- Records for the task
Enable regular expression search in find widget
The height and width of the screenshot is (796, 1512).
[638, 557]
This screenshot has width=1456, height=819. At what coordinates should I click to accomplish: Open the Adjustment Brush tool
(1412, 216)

--

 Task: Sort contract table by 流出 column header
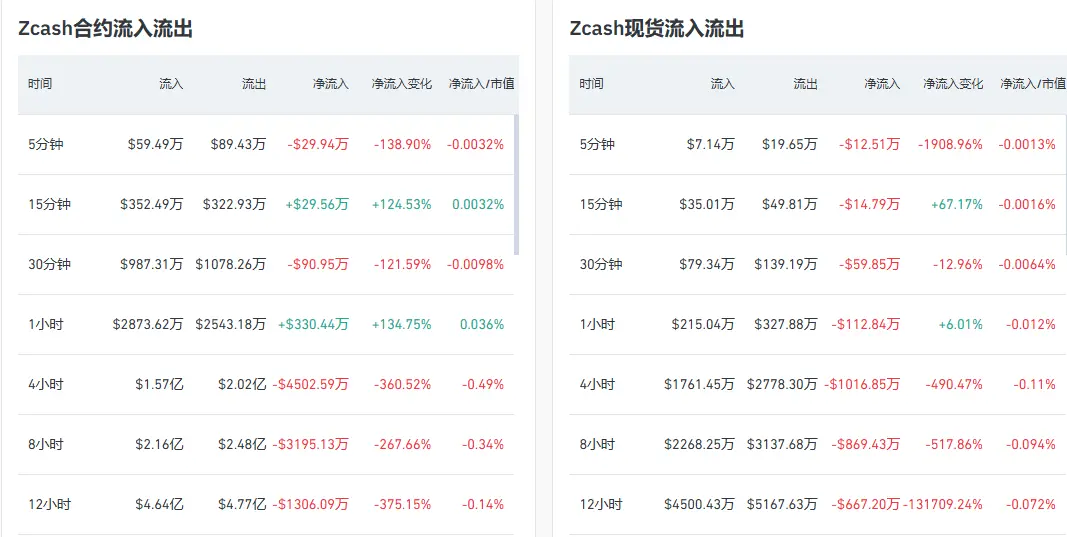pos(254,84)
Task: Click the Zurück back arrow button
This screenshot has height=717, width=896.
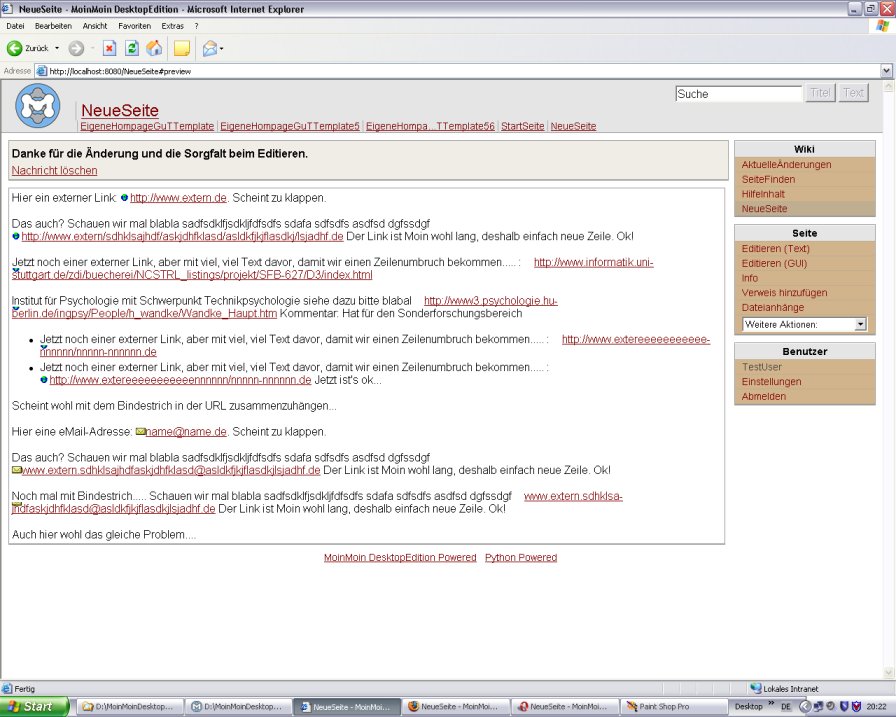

- Aim
Transcribe the stretch from the line containing "Task: Sort contract" through the line containing "This screenshot has height=717, width=896.", and leave the pictures out of your answer.

- Expected answer
 Task: Sort contract table by 流出 column header
pos(254,84)
Task: Click the Zurück back arrow button
This screenshot has height=717, width=896.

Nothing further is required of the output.